• _What the exercise asks_
Retyping should cover only the lines from the one containing "Tap 19:37 timestamp below 'đông huy ổn không'" through the final line of the records, with pictures omitted.

Start of Data for analysis

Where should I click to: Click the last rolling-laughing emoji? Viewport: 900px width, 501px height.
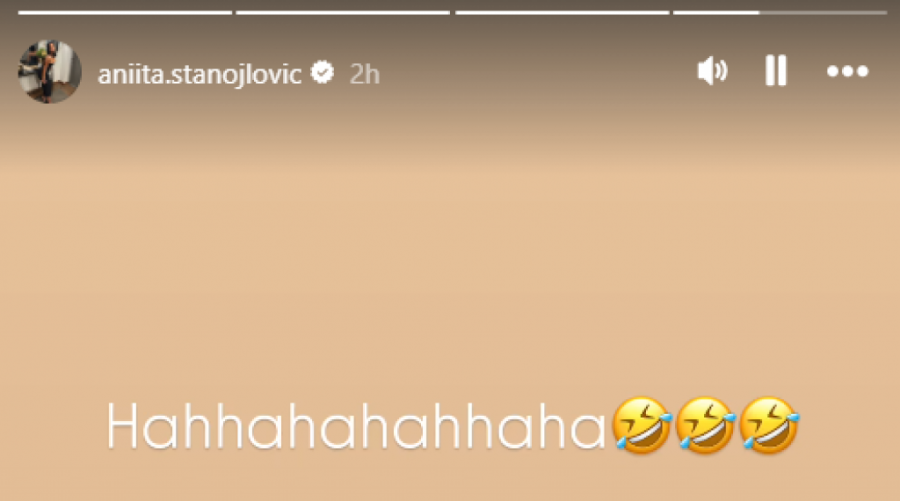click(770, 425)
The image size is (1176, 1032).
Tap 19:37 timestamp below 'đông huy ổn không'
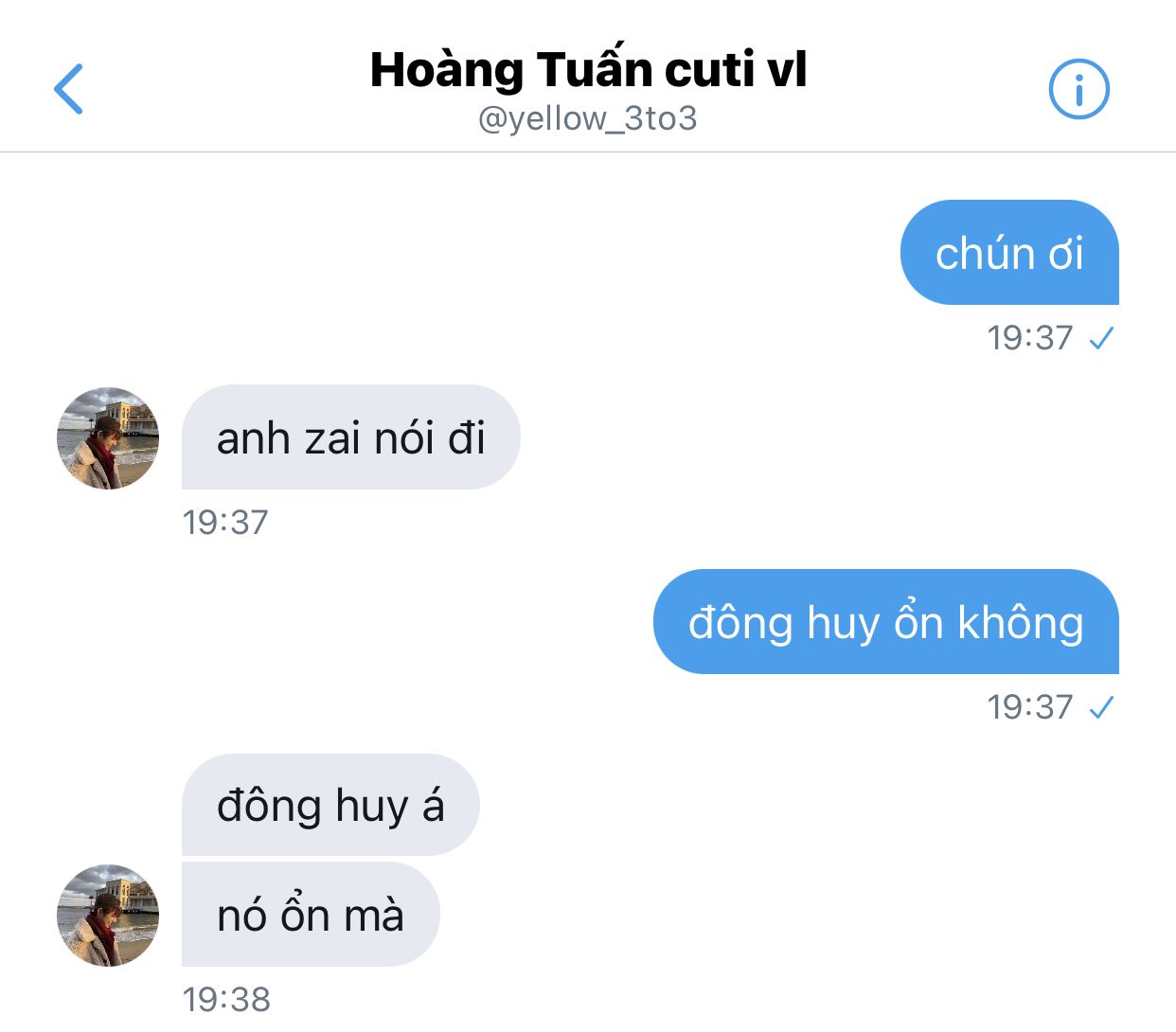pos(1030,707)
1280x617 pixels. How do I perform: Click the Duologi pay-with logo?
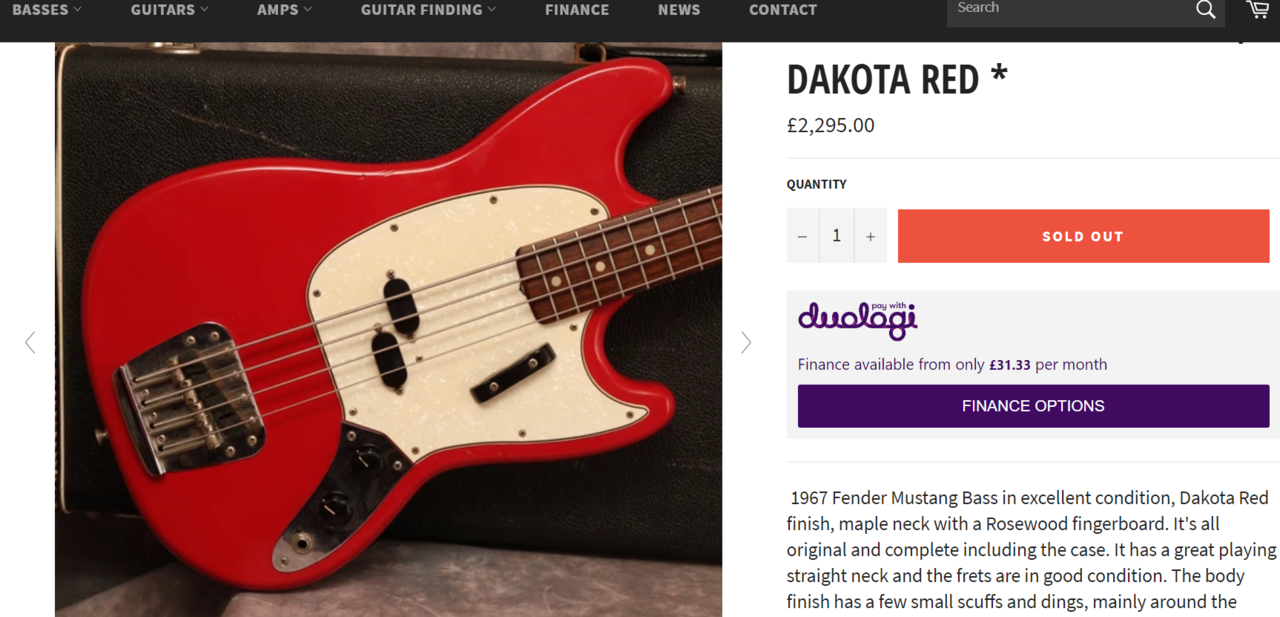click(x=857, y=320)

End of Data for analysis

• _Answer area_
Tap 19:37 timestamp below 'đông huy ổn không'
pos(1030,707)
1280x617 pixels. How do I perform: Click the Duologi pay-with logo?
click(x=857, y=320)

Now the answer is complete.